* Aim of the exercise
Copy every line from the material below that holds "computer".

* Material provided
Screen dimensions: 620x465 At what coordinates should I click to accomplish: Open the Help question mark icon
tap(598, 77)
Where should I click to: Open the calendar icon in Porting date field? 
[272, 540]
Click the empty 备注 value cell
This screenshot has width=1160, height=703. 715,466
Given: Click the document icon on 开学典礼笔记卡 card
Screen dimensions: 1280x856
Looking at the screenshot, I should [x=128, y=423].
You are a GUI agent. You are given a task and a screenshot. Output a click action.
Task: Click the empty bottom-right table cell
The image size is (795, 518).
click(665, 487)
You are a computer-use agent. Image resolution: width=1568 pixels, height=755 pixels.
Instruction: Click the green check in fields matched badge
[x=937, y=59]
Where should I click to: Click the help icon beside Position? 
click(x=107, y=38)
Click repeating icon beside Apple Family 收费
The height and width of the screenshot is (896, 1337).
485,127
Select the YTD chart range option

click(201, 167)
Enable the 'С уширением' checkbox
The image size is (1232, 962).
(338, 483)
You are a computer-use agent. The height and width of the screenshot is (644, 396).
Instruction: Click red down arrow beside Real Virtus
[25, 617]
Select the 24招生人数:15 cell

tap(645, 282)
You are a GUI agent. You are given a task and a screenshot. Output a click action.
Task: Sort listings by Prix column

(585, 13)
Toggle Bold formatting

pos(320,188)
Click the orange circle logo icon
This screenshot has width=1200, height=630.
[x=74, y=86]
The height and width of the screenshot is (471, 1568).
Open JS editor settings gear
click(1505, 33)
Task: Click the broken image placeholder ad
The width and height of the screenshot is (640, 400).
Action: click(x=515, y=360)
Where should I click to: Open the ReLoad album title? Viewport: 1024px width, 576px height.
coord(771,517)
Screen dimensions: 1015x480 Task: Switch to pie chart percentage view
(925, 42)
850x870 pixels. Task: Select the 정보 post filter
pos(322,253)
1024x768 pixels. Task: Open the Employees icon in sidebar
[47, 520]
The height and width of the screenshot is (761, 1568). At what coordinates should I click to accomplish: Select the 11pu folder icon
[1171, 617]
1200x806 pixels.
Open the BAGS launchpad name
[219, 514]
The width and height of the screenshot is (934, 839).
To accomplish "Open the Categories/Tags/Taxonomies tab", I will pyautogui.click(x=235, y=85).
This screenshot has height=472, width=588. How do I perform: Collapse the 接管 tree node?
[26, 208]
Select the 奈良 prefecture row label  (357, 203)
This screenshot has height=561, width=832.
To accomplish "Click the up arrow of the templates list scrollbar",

* Solution to the exercise
You are a computer-use agent. Image resolution: width=1568 pixels, height=755 pixels.
You are a computer-use agent. The height and width of the screenshot is (644, 396).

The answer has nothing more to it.